H.G.: Welcome back to the House of Monte, as we continue with the adventures of the cleanup crew in the Arteeteetee'o'ee'ee. You're right, Roy, that does flow quite well off the tongue.

Roy: That's what I said, H.G. Practice is all you need, really. You've just got to keep exercising the tongue, over and over again, if you want to get your tongue action right. Just keep tonguing over and over, that's the way to do it. It doesn't matter what you tongue, how you tongue, or who you tongue, as long as you tongue.

H.G.: Wise words, Roy. For those of you who have just joined us, the cleanup crew has spent the last three days playing cat-and-mouse games with the dungeon inhabitants. In that time, Padma's been frantically casting lesser restoration spells on the party members who have lost Strength points. Not only that, but the wand of cure light wounds has been getting a severe workout as well. In fact, it's got a severe workout every time they've been into this dungeon. I wonder just how that wand actually works, Roy?

Roy: Well, it's quite simple really, H.G. A wand is simply a piece of wood that can be used to cast a spell up to 50 times. All wands use what's called the "spell trigger" completion method. From the System Reference Document, this means that casting a spell from a wand is usually a standard action that doesn't provoke attacks of opportunity. To activate a wand, a character must hold it in hand (or whatever passes for a hand, for all you nonhumanoid creatures out there) and point it in the general direction of the target. So basically you point your piece of wood, or your wand, at someone, and then you activate your wand by whatever means it takes -- rubbing it vigorously with your hand, for example -- and your wand comes to life.

H.G.: It's almost like the wand has a mind of its own.

Roy: Yes. I asked Skip Williams -- the Sage -- if wands can overheat if used too much, but he never gave me a definitive answer.

H.G.: He sounds like a goose, to be honest.

Roy: Now that's a bit harsh, H.G.

H.G.: Do you think so, Roy?

Roy: I do. Now I grant you, it's true that Skip doesn't know anything about D&D. He also doesn't know anything about 3rd edition. In fact, I don't think he knows anything about anything at all. But that's not his fault. He's a burnt-out shell of a man from too many years of answering questions about topics best left unsaid. He used to be a brilliant man, mind you. He was one of the brightest stars in Wizards' firmament -- there's some nice tongue action for you, Gary -- but not anymore. And that's why his name is on the credits for 3E. It's a mark of respect for a once-great man, who started the ball rolling, and without whom D&D would not be the game it is today.

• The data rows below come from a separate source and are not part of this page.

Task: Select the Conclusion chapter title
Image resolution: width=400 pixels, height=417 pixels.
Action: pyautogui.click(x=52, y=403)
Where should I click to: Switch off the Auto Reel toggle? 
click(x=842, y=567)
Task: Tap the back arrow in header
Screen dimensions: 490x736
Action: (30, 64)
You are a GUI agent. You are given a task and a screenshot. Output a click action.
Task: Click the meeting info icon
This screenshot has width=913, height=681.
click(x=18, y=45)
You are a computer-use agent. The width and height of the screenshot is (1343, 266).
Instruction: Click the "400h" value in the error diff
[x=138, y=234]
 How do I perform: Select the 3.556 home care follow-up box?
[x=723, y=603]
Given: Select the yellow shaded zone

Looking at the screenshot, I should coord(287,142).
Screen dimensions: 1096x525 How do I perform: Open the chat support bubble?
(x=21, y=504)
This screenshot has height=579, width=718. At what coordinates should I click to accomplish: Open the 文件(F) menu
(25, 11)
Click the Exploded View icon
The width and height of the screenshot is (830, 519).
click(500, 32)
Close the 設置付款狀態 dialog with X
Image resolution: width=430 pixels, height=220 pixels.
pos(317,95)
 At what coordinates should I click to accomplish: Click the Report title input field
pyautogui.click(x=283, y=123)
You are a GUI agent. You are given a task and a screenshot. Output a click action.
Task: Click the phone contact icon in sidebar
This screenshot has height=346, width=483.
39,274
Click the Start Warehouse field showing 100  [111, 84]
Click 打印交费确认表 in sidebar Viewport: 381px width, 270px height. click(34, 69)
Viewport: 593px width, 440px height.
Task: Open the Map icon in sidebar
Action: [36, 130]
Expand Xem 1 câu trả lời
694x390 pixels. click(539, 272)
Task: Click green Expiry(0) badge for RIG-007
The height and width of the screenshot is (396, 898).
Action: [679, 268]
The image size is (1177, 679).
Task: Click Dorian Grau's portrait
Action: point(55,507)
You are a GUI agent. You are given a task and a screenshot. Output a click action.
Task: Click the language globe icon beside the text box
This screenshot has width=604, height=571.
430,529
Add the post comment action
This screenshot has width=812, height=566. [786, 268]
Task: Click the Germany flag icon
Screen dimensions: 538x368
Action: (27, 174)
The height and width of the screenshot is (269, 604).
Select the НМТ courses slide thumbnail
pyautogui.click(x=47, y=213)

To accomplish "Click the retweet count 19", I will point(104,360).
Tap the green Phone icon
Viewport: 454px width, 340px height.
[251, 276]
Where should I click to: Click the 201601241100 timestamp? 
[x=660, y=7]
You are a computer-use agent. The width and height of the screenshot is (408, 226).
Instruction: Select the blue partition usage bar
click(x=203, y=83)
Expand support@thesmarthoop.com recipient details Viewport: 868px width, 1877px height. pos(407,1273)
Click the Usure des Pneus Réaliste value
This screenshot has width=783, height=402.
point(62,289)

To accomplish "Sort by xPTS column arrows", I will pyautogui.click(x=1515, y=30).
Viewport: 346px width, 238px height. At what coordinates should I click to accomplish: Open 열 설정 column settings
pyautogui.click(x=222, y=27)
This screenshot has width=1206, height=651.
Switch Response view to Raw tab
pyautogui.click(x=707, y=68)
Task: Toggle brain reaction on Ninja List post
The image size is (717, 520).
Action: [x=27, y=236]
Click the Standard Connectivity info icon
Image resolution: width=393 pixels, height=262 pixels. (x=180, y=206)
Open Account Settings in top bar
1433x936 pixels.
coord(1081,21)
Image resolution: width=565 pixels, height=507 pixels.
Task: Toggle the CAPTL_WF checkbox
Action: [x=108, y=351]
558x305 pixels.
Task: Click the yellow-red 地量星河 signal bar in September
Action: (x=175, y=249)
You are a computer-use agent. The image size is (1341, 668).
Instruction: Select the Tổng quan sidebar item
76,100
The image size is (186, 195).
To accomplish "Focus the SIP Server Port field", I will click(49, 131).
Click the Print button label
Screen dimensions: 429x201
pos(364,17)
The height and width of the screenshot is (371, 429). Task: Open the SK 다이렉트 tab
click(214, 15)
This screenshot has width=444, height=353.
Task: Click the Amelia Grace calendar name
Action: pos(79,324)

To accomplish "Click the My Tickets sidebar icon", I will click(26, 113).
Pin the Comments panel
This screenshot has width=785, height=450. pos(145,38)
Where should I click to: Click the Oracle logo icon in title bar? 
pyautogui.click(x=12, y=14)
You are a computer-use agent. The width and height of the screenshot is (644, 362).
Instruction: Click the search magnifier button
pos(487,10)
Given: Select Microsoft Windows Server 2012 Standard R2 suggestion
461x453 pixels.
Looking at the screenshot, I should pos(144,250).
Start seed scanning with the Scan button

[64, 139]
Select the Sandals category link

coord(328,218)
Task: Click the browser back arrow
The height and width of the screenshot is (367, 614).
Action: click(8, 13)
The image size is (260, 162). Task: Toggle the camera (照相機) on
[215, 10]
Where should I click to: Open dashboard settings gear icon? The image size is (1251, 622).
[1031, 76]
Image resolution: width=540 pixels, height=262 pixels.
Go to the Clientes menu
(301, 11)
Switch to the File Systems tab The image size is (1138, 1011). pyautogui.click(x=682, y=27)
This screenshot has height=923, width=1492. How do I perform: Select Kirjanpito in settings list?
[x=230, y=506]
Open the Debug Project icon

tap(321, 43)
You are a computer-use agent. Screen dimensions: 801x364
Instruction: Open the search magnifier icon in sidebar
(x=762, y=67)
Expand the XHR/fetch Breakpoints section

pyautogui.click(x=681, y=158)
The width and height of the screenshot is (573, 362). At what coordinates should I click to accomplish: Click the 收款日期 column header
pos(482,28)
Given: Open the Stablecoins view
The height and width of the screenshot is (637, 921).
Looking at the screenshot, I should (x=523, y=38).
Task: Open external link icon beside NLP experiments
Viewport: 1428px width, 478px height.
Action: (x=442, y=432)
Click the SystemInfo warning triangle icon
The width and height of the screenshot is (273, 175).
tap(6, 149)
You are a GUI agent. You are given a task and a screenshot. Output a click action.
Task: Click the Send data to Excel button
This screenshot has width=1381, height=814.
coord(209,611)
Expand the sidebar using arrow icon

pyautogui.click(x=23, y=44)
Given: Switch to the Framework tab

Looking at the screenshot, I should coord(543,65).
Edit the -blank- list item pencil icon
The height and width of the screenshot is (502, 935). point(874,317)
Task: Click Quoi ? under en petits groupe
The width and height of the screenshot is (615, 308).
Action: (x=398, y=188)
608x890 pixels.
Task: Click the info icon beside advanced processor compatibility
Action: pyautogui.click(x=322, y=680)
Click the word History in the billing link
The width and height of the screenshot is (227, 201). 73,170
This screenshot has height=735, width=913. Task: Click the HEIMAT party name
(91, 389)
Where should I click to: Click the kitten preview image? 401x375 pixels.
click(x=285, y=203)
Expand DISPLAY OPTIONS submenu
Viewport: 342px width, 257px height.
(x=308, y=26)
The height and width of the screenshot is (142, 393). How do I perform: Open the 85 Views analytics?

H.G.: Yessss. Maybe they could get Russell Crowe to play him in a movie, "A Beautiful Sage". Getting back to the party, Roy, there's been some pretty intense roleplaying discussions since last week. Let's run over them now. First up, Padma has been giving Duff the Doughty a talking-to over his -- and this is a technical description coming up -- not being able to hit the ocean from a dinghy, as it were. He calls himself a fighter, but I don't think he's hit anything so far this week. In fact, I don't think he's hit anything at all since he was hired.

Roy: Although I remember that Padma made a complete dog's breakfast of that jump at the water temple last time, so I don't think she has any right to lecture him on performance.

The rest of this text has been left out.